§ **Instructions to follow**: Please repeat the lines below verbatim, beginning at the line that contains "Given: Open the Bulk Density unit dropdown" and stopping after the line that contains "pos(522,237)".
(begin)
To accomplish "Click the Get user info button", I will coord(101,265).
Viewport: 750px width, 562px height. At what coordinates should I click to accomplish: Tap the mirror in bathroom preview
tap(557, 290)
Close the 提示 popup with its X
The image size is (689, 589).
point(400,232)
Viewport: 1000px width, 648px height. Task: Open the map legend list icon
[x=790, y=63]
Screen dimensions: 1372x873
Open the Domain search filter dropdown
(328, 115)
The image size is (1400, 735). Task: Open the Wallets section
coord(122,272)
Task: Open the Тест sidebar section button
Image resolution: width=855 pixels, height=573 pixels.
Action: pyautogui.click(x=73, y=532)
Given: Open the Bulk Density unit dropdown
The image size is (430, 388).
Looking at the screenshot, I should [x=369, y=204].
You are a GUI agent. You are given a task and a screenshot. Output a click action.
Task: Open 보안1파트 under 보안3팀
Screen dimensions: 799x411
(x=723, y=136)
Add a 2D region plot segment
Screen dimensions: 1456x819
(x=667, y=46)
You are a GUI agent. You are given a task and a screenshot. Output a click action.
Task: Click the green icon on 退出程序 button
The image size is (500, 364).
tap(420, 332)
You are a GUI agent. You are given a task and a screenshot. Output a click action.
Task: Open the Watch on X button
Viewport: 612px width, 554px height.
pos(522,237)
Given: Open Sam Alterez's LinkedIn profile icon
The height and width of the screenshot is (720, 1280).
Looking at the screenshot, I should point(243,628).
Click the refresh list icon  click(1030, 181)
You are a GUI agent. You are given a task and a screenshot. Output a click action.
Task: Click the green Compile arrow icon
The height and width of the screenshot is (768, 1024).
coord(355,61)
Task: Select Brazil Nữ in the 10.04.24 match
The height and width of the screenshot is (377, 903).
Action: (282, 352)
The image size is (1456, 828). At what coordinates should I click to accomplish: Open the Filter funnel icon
(end)
§ **The output**:
Given: Open the Bulk Density unit dropdown
The image size is (430, 388).
Looking at the screenshot, I should [x=369, y=204].
You are a GUI agent. You are given a task and a screenshot. Output a click action.
Task: Open 보안1파트 under 보안3팀
Screen dimensions: 799x411
(x=723, y=136)
Add a 2D region plot segment
Screen dimensions: 1456x819
(x=667, y=46)
You are a GUI agent. You are given a task and a screenshot. Output a click action.
Task: Click the green icon on 退出程序 button
The image size is (500, 364).
tap(420, 332)
You are a GUI agent. You are given a task and a screenshot. Output a click action.
Task: Open the Watch on X button
Viewport: 612px width, 554px height.
pos(522,237)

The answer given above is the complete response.